Afghan High Peace Council

Agency overview
- Formed: September 5, 2010
- Dissolved: 2019
- Jurisdiction: Afghanistan
- Status: Dissolved

= Afghan High Peace Council =

Organization

The Afghanistan High Peace Council (HPC) (شورای عالی صلح افغانستان) was a body of the Afghanistan Peace and Reintegration Program, established by Hamid Karzai to negotiate with elements of the Taliban. The HPC was established on 5 September 2010. The last chairman of the council was former Afghan Vice-President Karim Khalili who was appointed to the post in June 2017. The council was initially chaired by former President of Afghanistan Burhanuddin Rabbani until his assassination in 2011. In mid-April 2012, Burhanuddin Rabbani's son Salahuddin Rabbani was appointed chairman of the council. He held the position until 2015. The Council was dissolved in 2019 by Ashraf Ghani. Its members were appointed to the State Ministry of Peace Affairs, a new government body focused on peace process.

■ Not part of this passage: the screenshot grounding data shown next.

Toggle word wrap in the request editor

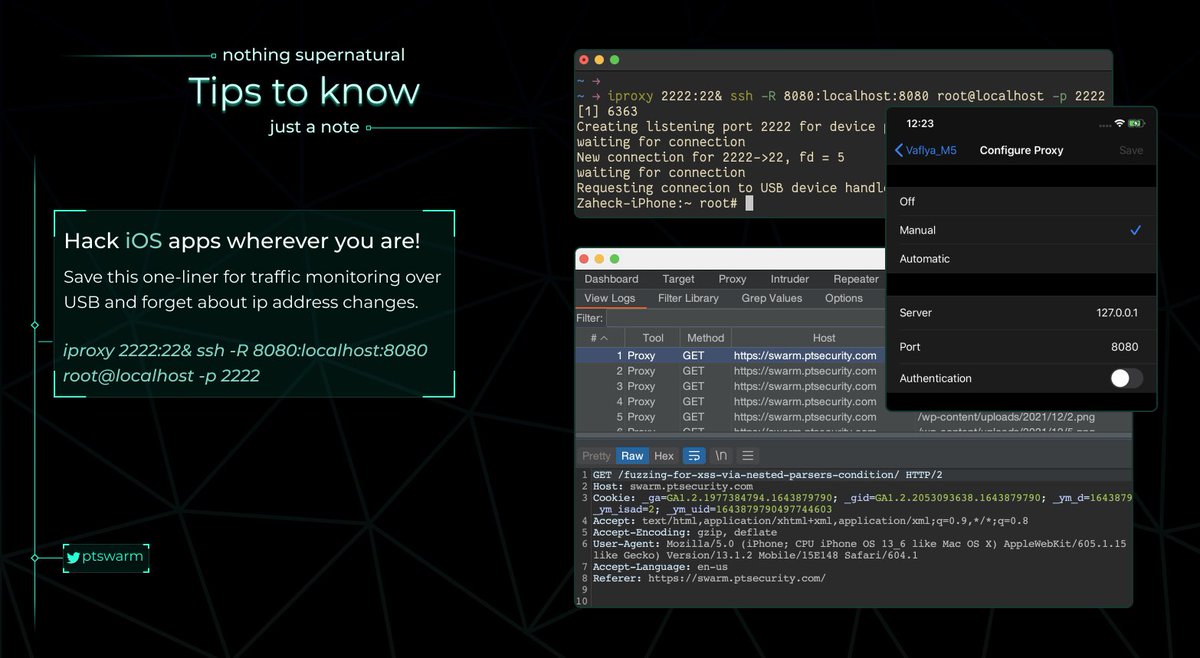[695, 455]

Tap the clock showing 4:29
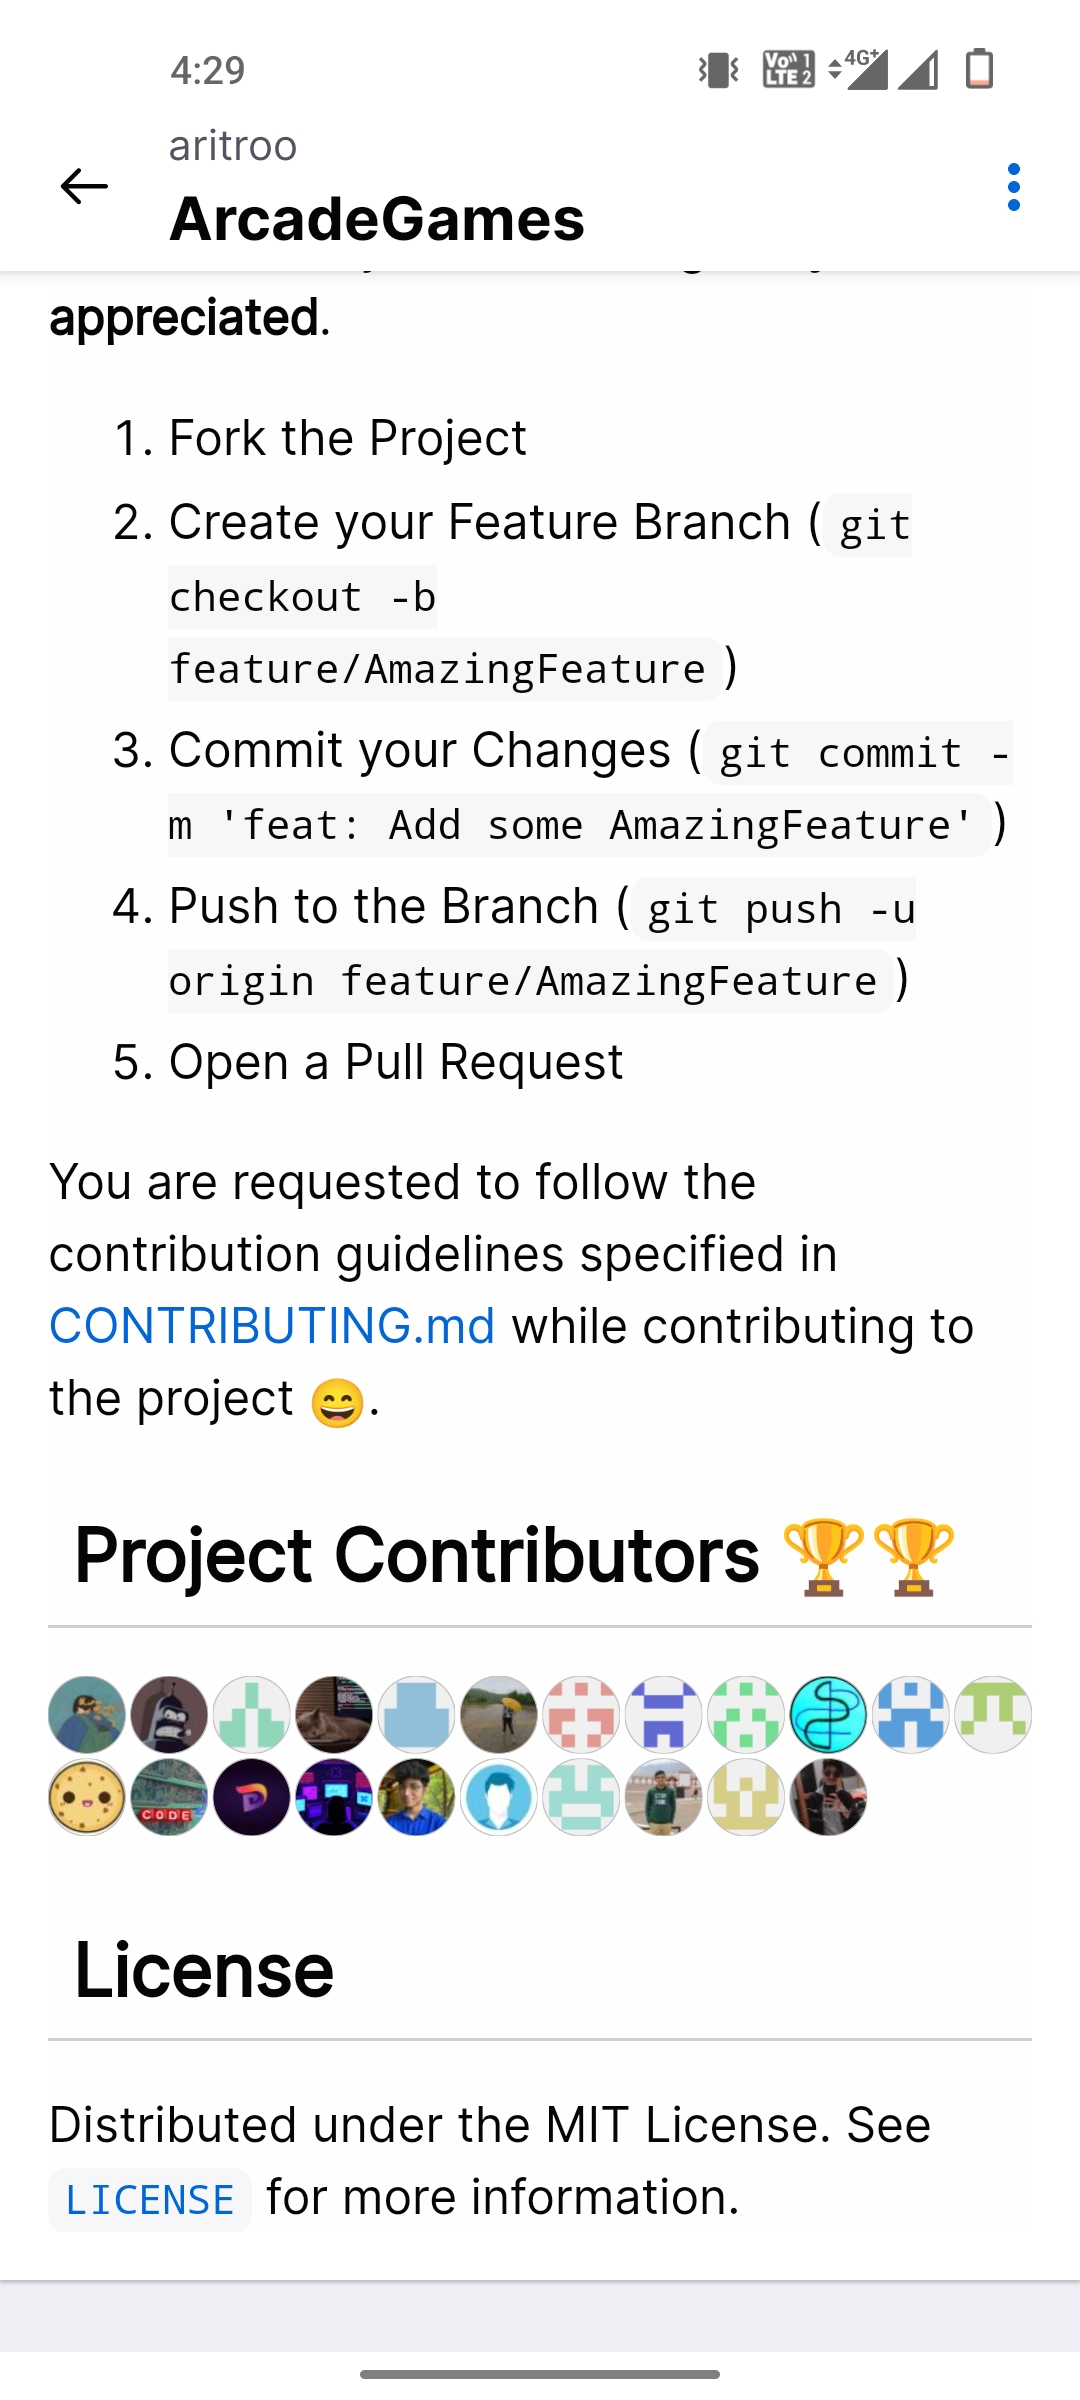(x=206, y=70)
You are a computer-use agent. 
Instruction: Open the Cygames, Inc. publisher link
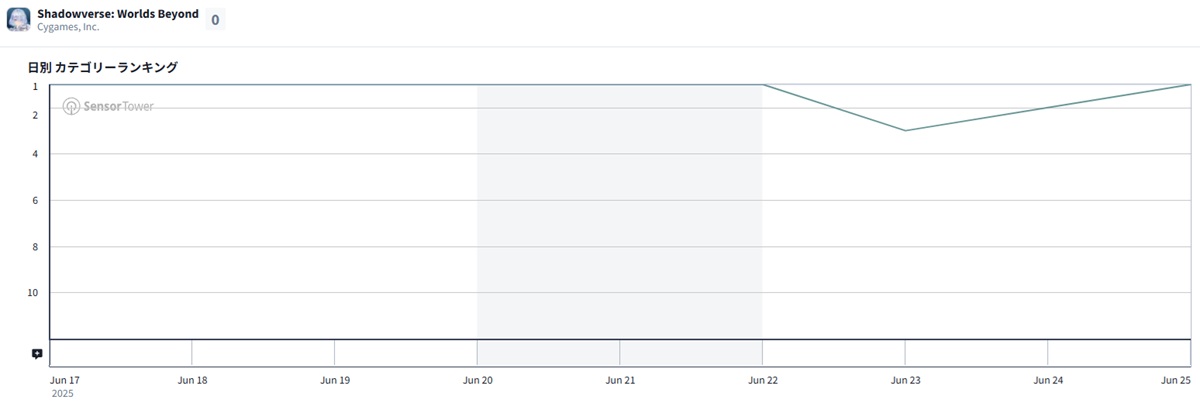point(69,27)
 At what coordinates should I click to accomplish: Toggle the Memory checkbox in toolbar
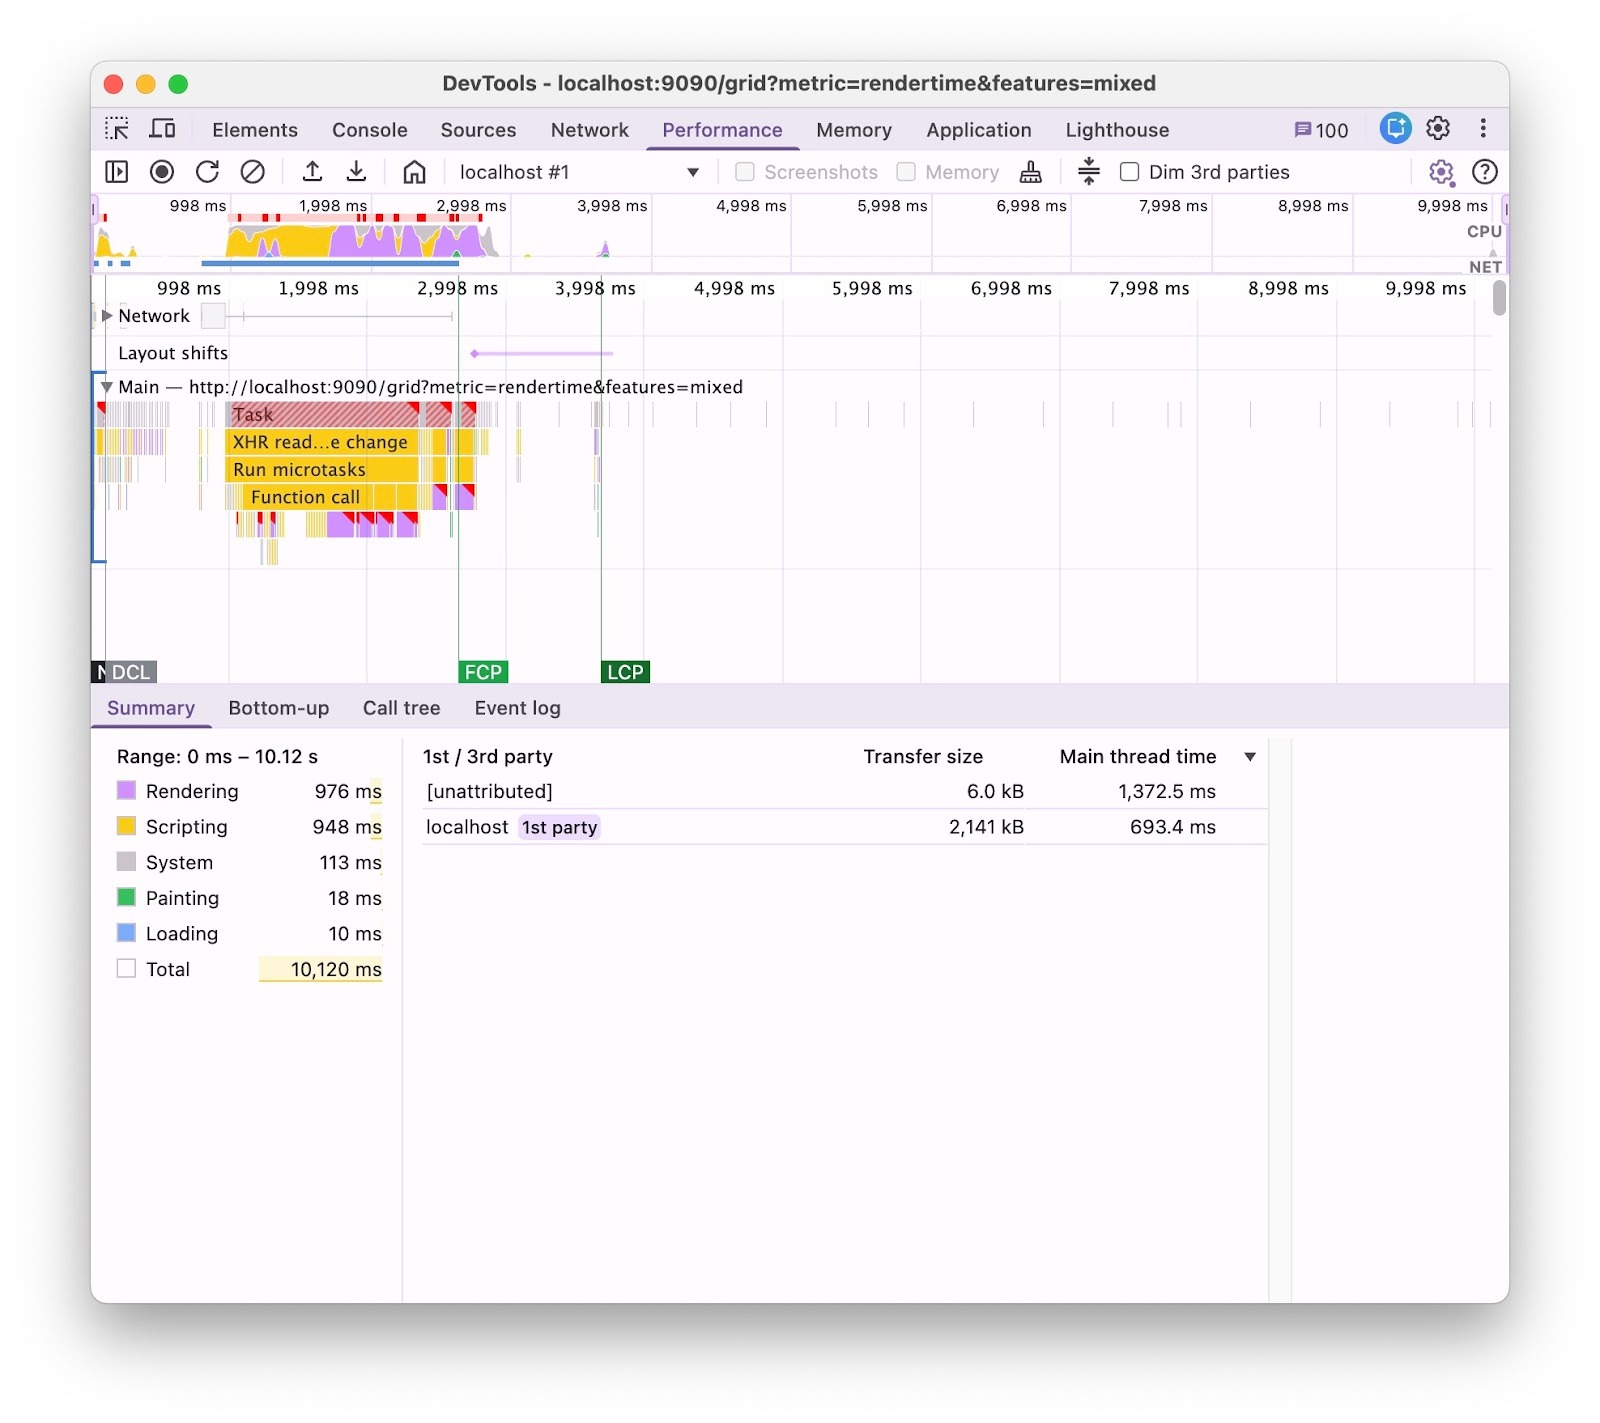(906, 172)
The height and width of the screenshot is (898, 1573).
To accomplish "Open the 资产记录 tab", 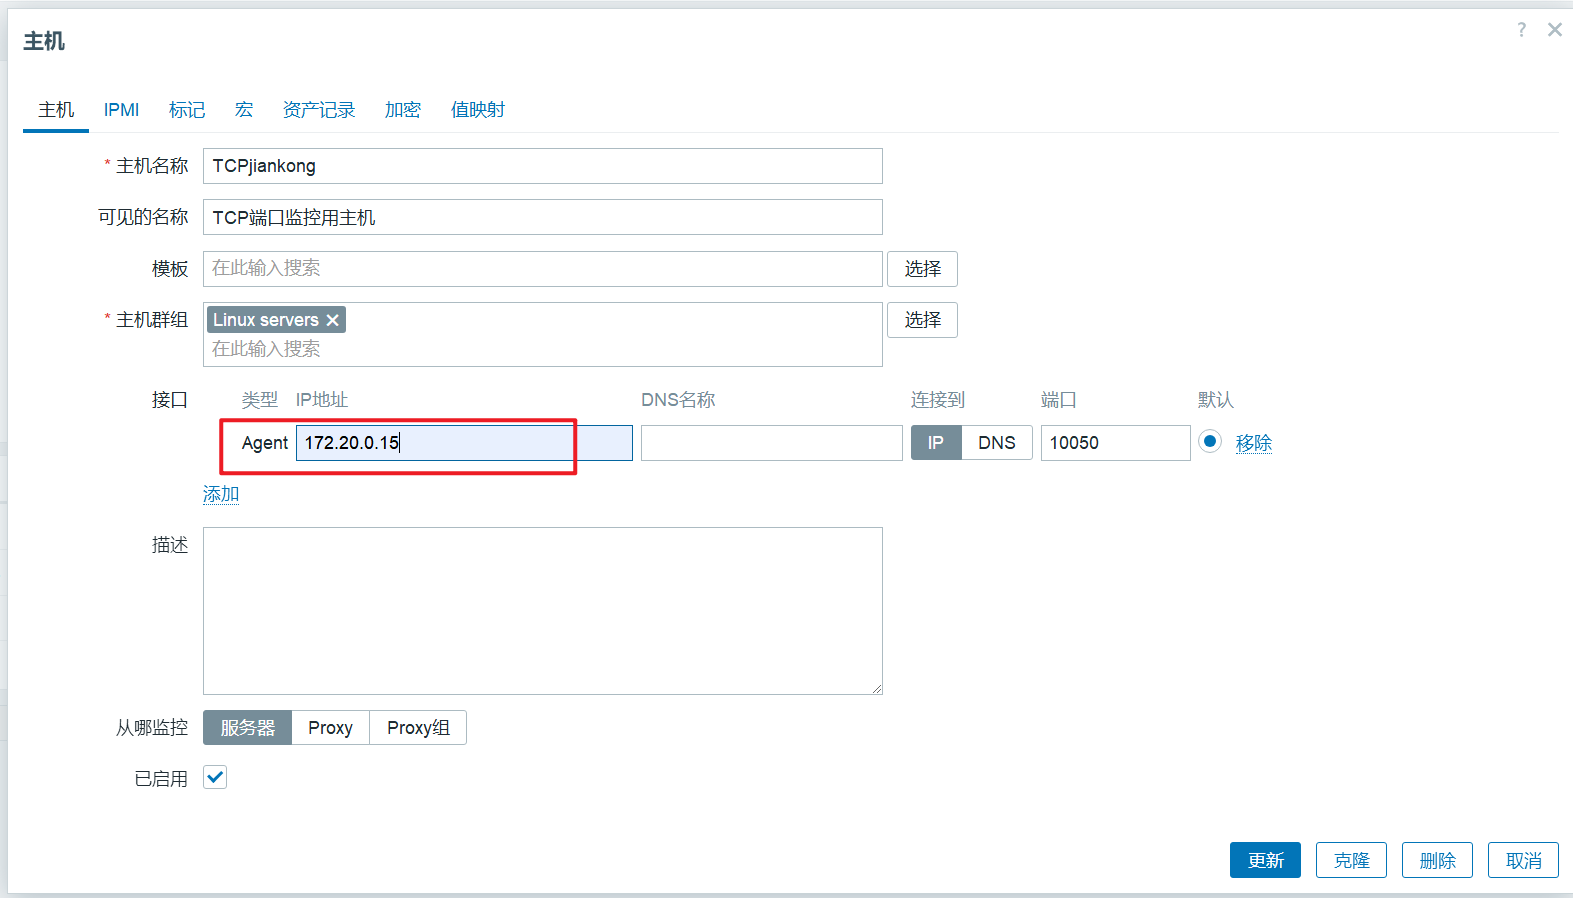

In September 2011 Haji Deen Muhammed expressed outrage over the killing of Sabar Lal Melma. Sabar had been apprehended and sent to Guantanamo in 2002, based on allegations he helped facilitate Osama bin Laden's escape from Afghanistan. He was repatriated in 2007. But American special forces kept taking him captive. According to Deen Muhammed the Peace Council had secured assurance that Americans would stop harassing Sabar. Nevertheless, Sabar was killed by US special forces, in his home, during a night raid, just two days after the Peace Council received assurances that harassment of him would stop.

== Members ==

Originally formed in 2010, the council consisted of seventy-four members, who were expected negotiate with the Taliban. The membership of the peace council also included some former members of the Taliban.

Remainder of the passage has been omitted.